++++ TEXTO
Es habitual nombrar los temores por el final de esas formas de representar la unidad como el de una insoportable polarización social (es decir, la imposible unidad de los contrarios), o como una guerra cultural sin tregua

Recordaba hace unos días Pablo Bustinduy que la más que probable (y cuando este artículo se publique me temo que ya confirmada) victoria del posfascismo de Meloni en las elecciones italianas debería preocupar tanto como aquello que la acompaña y explica: el fin de la era antifascista italiana. El fin de un entramado institucional, cultural y político que operaba como unidad de las diferencias, pero que lo hacía, por un lado, para evitar a toda costa la victoria del Partido Comunista, mientras, por otro lado, edificaba ese orden de las diferencias, tal y como recordaba Jónatham Moriche con quirúrgica precisión, en un “compacto e implacable mecanismo de poderes públicos y privados, reglados y también salvajes (entre estos últimos, la mafia en sus distintas expresiones territoriales, los servicios secretos y otras cloacas del Estado italiano y la OTAN, y el terrorismo de extrema derecha, a menudo actuando en repulsiva colusión)”. Un orden tan fallido como fallida, por no decir inexistente, fue la estrategia política que, desde su derrumbe conTangentopoli, pretendió refundarlo. 

No es este el lugar para explicar las razones que llevaron a que el principio del derrumbe de aquella era antifascista tuviera lugar en paralelo a otro derrumbe no menor, el de ese amigo/enemigo interno que fue el Partido Comunista Italiano (y su más que sintomático viacrucis posterior de refundaciones y fugas a la socialdemocracia primero,  para ir después al centro y ahora a la nada), ni su incapacidad para leer los procesos de transformación social y política que supusieron los ciclos de luchas de los años 70, y que supusieron el inicio de su final. Tampoco podemos detenernos en la incapacidad manifiesta del Movimiento 5 Estrellas, en ese momento populista que recorrió como un fantasma la Europa de la crisis financiera de 2008, para articular una alternativa a la deriva autoritaria, tecnocrática y neoliberal de las dos décadas hegemonizadas por Berlusconi. Ni del suicidio asistido, para sí y para la política italiana, que supuso su gobierno con el posfascismo de Salvini, y sus posteriores escarceos con la misma tecnocracia neoliberal que se supone había venido a combatir.
++++++++
++++ REGISTROS APORTADOS
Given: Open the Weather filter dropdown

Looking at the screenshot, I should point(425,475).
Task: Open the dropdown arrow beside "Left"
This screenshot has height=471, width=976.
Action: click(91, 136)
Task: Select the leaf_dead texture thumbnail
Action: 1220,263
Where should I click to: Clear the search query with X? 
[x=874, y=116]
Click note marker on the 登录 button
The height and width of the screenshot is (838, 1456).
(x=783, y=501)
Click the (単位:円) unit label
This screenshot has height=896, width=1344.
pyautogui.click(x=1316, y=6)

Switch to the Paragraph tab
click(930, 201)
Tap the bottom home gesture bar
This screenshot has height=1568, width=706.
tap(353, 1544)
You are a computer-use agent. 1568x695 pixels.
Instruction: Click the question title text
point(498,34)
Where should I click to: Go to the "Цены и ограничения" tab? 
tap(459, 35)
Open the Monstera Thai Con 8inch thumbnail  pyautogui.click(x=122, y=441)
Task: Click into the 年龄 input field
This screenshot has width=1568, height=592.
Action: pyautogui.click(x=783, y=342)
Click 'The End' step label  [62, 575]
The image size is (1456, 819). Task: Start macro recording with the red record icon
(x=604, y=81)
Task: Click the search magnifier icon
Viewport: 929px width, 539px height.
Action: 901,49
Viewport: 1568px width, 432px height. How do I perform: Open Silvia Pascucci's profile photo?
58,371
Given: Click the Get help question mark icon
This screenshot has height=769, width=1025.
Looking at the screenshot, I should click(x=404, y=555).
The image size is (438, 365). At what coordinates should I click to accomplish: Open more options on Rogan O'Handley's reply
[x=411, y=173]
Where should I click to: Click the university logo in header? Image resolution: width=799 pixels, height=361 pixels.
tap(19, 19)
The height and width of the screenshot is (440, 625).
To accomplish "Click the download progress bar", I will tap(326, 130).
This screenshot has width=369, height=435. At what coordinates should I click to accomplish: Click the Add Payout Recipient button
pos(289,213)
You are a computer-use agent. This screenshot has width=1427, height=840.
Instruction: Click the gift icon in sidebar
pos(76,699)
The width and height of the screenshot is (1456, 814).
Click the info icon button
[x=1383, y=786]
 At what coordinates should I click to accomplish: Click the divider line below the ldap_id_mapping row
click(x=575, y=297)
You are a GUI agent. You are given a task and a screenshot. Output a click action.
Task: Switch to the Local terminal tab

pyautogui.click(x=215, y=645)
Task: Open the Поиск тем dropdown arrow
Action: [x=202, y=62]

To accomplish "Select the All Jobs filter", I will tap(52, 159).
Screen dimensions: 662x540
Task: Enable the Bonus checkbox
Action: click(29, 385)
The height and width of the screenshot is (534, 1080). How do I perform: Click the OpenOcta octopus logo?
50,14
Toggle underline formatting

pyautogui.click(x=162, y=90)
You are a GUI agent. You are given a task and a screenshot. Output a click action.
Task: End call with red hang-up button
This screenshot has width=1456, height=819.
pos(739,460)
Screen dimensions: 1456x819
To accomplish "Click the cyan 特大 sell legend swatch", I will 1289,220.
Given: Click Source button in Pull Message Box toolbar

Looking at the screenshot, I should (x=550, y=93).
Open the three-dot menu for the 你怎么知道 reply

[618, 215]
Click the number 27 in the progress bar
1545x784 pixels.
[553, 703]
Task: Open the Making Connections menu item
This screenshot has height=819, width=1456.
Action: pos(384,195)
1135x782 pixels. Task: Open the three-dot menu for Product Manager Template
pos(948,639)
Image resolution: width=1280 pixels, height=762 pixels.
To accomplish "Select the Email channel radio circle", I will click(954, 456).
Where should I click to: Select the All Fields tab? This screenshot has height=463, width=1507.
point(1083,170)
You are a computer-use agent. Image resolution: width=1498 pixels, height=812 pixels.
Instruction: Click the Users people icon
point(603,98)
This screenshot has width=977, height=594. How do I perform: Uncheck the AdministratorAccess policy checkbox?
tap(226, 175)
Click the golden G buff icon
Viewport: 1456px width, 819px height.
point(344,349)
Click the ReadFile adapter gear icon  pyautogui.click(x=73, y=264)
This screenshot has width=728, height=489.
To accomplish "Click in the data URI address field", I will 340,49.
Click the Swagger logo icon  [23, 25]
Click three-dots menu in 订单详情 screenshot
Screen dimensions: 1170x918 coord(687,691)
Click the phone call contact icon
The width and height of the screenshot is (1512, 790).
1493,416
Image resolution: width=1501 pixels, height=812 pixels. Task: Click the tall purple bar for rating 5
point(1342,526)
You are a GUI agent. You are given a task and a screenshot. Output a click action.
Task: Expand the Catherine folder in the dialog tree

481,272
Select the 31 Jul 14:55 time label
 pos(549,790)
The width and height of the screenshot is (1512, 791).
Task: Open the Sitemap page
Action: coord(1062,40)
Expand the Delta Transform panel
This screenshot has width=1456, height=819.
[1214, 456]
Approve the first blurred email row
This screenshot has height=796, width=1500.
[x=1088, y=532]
++++++++
**CONSIGNA**
En el texto sobre el fin de la era antifascista italiana, ¿qué buscaba evitar a toda costa el entramado institucional, cultural y político descrito? Los registros proceden de otra fuente.

**RESPUESTA**
La victoria del Partido Comunista.